Re: [PATCH v3 3/4] revision: avoid loading object headers multiple times

Patrick Steinhardt <ps@xxxxxx> · Fri, 6 Aug 2021 16:17:08 +0200

On Tue, Aug 03, 2021 at 11:07:29AM +0200, Patrick Steinhardt wrote:
> On Mon, Aug 02, 2021 at 12:40:56PM -0700, Junio C Hamano wrote:
> > Patrick Steinhardt <ps@xxxxxx> writes:
> > 
> > > When loading references, we try to optimize loading of commits by using
> > > the commit graph. To do so, we first need to determine whether the
> > > object actually is a commit or not, which is why we always execute
> > > `oid_object_info()` first. Like this, we'll unpack the object header of
> > > each object first.
> > >
> > > This pattern can be quite inefficient in case many references point to
> > > the same commit: if the object didn't end up in the cached objects, then
> > > we'll repeatedly unpack the same object header, even if we've already
> > > seen the object before.
> > > ...
> > > Assuming that in almost all repositories, most references will point to
> > > either a tag or a commit, we'd have a modest increase in memory
> > > consumption of about 12.5% here.
> > 
> > I wonder if we can also say almost all repositories, the majority of
> > refs point at the same object.  If that holds, this would certainly
> > be a win, but otherwise, it is not so clear.
> 
> I doubt that's the case in general.
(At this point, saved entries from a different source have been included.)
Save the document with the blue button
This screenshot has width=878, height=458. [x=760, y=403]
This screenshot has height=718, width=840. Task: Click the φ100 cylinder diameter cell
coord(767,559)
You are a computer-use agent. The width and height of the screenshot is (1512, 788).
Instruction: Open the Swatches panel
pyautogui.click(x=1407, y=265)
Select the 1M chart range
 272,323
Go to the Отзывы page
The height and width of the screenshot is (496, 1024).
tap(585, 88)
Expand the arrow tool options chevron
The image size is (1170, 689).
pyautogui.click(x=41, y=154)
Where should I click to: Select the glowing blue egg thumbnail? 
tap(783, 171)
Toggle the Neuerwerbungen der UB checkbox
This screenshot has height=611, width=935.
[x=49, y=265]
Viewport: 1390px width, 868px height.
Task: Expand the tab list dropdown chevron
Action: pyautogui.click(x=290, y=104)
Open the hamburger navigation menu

I rather assume that it's typically
> going to be a smallish subset that points to the same commit, but for
> these cases we at least avoid doing the lookup multiple times. As I
> said, it's definitely a tradeoff between memory and performance: in the
> worst case (all references point to different blobs) we allocate 33%
> more memory without having any speedups. A more realistic scenario would
> probably be something like a trunk-based development repo, where there's
> a single branch only and the rest is tags. There we'd allocate 11% more
> memory without any speedups. In general, it's going to be various shades
> of gray, where we allocate something from 0% to 11% more memory while
> getting some modest speedups in some cases.
> 
> So if we only inspect this commit as a standalone it's definitely
> debatable whether we'd want to take it or not. But one important thing
> is that it's a prerequisite for patch 4/4: in order to not parse commits
> in case they're part of the commit-graph, we need to first obtain an
> object such that we can fill it in via the graph. So we have to call
> `lookup_unknown_object()` anyway. Might be sensible to document this as
> part of the commit message.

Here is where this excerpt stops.